Question 82·Easy·Inferences
Many local governments use citizen advisory committees to gather input on major policy decisions. Springfield’s city council, for example, created a parks advisory committee last year. Since then, the council has routinely adopted the committee’s recommendations for improving playground safety and expanding green spaces. A recent survey found that residents feel more informed about park projects and are more likely to attend public hearings than they were two years ago, indicating that ______
Which choice most logically completes the text?
For inference completion questions like this, first paraphrase the key facts and then ask, “What general idea do these facts point to?” Focus especially on cause-and-effect or changes over time. Then test each answer by asking: (1) Is every part of this statement directly supported by the passage? (2) Does it avoid adding new topics, comparisons, or extreme words like “all,” “only,” or “most effective” that aren’t in the text? Eliminate any option that overgeneralizes or introduces new information, and choose the one that matches the passage’s evidence and scope.
Hints
Use the signal phrase
Look carefully at the words “indicating that”. This phrase tells you the blank should be a general conclusion drawn from the situation described, especially the survey results.
Connect the timeline
Ask yourself: what changed between two years ago and now, and what else changed at the same time? How might those changes be related?
Watch for overgeneralization
Check each option to see whether it goes beyond the information given—especially if it talks about all cities, most effective, or comparisons the passage never makes.
Step-by-step Explanation
Understand what the blank must do
Focus on the phrase just before the blank: “indicating that ______”. This means the correct answer must be a general conclusion that is supported by the information in the passage, especially the survey results about how residents now feel and behave.
Identify the key evidence in the passage
Summarize the important details:
- Springfield’s city council created a parks advisory committee made up of citizens.

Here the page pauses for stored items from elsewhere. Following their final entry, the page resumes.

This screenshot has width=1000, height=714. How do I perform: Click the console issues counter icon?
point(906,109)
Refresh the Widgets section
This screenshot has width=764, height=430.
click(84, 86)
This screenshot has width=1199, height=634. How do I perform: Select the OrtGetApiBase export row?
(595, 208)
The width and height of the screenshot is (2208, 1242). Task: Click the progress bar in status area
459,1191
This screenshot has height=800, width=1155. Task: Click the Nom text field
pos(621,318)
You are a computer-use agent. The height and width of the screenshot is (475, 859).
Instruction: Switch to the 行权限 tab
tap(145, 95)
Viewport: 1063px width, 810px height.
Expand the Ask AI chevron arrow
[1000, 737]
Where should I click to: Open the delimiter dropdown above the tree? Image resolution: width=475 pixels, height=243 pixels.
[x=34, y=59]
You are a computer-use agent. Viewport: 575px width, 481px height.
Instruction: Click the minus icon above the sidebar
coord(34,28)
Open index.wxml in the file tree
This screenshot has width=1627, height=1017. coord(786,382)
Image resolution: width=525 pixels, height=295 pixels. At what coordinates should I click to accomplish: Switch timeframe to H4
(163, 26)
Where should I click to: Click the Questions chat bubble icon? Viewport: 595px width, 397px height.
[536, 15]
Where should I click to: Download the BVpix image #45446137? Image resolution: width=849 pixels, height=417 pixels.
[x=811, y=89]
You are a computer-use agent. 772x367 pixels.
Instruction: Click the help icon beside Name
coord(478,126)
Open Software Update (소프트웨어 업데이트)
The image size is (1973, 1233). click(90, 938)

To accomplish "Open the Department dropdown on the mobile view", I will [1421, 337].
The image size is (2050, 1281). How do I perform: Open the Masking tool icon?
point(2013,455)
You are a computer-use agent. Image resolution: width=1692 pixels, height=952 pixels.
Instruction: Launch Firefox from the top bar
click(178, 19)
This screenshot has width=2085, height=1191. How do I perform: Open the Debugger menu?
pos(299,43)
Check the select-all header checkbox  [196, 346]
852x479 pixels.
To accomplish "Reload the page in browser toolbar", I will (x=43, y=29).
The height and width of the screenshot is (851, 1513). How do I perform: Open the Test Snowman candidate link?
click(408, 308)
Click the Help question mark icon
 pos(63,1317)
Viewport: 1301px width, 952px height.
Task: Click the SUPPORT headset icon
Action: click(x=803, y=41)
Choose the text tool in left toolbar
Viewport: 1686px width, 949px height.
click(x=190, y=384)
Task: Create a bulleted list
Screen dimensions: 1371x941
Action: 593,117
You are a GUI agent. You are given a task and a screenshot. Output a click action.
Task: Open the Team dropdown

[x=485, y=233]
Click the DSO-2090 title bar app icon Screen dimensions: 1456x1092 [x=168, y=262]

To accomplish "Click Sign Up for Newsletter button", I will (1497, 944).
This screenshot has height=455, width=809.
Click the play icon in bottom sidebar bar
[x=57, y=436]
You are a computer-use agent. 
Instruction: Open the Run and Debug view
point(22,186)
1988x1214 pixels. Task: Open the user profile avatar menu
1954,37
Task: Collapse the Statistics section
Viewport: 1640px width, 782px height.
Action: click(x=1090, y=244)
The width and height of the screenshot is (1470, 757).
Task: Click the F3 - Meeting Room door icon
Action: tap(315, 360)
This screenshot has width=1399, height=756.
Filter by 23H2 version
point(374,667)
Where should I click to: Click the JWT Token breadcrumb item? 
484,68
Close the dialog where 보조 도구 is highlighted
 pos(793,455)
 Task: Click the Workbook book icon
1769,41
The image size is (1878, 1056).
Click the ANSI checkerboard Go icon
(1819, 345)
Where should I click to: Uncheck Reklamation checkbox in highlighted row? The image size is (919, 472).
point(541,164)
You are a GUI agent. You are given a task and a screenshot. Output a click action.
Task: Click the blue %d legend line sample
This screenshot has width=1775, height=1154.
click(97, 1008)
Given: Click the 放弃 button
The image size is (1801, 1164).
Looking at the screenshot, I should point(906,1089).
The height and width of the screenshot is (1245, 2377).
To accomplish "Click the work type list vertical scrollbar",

- The council has routinely adopted the committee’s recommendations about playground safety and green space.
- A recent survey found that residents now feel more informed about park projects and are more likely to attend public hearings than they were two years ago. These details show a change in residents’ awareness and participation that happened after the committee was created.
Infer the general idea the evidence supports
The sequence is: create a citizen committee → use its recommendations → residents become more informed and more likely to participate (attend public hearings). This pattern suggests a connection between how the government involves residents and how interested and engaged those residents become in local issues. The correct completion should capture that kind of cause-and-effect relationship without adding claims that go beyond the passage.
Match each answer choice to the evidence
Now test each option:
- A) Talks about all city councils, budget drafting, and relying exclusively on committees—none of this is discussed in the passage, and it is a much stronger claim than the evidence supports.
- B) Claims that public hearings are the most effective way to get expert opinions, but the passage only says more residents attend hearings; it never mentions experts or compares hearings to other methods.
- C) Says playground safety is valued more than any other community issue, but the passage does not compare park projects to other issues at all.
- D) Says that involving residents in decision-making can boost their interest in civic affairs, which fits the evidence: once residents were involved through the advisory committee, they felt more informed and were more likely to attend public hearings. Therefore, the best and only supported completion is: involving residents in decision-making can boost their interest in civic affairs.